Arts & Humanities Society & Culture

WUGA-TV to broadcast documentary ‘Music for the Tsars’

Music for the Tsars camera Kremlin-v
Videographer Stuart Grimes films near the Kremlin in Russia.

Athens, Ga. – WUGA-TV, the public television station owned and operated by the University of Georgia, will broadcast “Music for the Tsars,” a 90-minute documentary about bringing historic band marches re-discovered in a Russian archive to the UGA campus. The documentary will air beginning June 27 at 8 p.m. An hour of Russian related music will precede the documentary and air at 7 p.m.

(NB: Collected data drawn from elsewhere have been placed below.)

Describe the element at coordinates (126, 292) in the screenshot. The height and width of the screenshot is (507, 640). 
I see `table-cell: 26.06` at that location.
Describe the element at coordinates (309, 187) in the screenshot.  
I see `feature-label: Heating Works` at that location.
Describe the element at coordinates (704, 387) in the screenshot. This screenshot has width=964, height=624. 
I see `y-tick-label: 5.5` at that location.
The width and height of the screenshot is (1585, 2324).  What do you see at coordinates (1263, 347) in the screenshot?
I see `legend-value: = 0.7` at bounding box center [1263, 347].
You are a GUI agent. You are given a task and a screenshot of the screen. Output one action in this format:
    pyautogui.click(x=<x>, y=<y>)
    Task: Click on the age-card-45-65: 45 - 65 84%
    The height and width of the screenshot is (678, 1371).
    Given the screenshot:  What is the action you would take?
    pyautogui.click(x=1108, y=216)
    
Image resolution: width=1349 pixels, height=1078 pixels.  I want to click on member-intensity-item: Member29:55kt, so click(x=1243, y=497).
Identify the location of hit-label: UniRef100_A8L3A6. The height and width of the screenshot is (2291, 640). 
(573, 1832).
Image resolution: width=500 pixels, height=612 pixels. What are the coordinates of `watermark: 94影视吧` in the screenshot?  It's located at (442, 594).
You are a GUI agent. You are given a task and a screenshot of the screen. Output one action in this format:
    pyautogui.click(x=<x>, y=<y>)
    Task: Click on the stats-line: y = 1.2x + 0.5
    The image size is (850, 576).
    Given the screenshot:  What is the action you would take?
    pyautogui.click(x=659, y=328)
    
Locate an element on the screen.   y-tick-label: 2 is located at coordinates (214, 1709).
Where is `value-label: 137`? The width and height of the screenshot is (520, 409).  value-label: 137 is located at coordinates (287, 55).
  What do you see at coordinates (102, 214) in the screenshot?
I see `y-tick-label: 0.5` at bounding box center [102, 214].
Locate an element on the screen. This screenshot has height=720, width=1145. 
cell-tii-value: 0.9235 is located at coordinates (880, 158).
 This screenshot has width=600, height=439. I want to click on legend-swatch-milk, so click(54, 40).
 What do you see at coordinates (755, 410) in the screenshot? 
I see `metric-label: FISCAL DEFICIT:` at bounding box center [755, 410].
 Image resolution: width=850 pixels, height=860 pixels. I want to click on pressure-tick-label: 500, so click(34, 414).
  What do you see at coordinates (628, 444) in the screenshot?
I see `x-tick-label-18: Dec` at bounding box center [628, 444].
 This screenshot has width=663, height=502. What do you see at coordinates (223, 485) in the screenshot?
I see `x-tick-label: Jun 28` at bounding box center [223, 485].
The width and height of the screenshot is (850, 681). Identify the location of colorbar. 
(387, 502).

WUGA-TV’s cameras follow George Foreman, director of UGA’s Performing Arts Center; John Lynch, who at the time was UGA Director of Bands; and three UGA graduate students-Curran Prendergast, Rickey Badua and Blake Unger-on a trip to Moscow and St. Petersburg, Russia as they uncover a set of band marches, once performed for the Russian tsars. The group then brought the music, thought never to have been performed outside of Russia, to the UGA campus to be performed.

The UGA group traveled to St. Petersburg to study the manuscript scores of three marches written by the Italian composer Gioachino Rossini. Rossini composed the marches in honor of Tsar Nicholas I in the early 1800s. UGA graduate students then edited and prepared the marches to be performed using modern instruments. The UGA Wind Ensemble performed the rediscovered music in a concert on campus in fall 2013. Portions of that performance are included in “Music for the Tsars.”

The WUGA-TV broadcast of “Music for the Tsars” was videotaped against the backdrop of Red Square, St. Basil’s Cathedral, the Hermitage and other historical sites.

More than a dozen WUGA-TV student interns assisted in the production—from initial travel planning, permissions, research, transcription, preliminary editing, translating and helping with interviews. Asen Kirin, an associate professor in art history in the Lamar Dodd School of Art, helped with Russian voice-overs and translations.

Additional broadcast dates and times are available at wugatv.org.

Melissa Jackson was the executive producer-writer for documentary. Underwriting support for “Music for the Tsars” was provided by the University of Georgia President’s Venture Fund, the UGA Graduate School, the Franklin College of Arts and Sciences and the Performing Arts Center at UGA. Additional production support was provided by LifeSprings Media.

WUGA-TV is operated by the University of Georgia through a partnership with Georgia Public Broadcasting.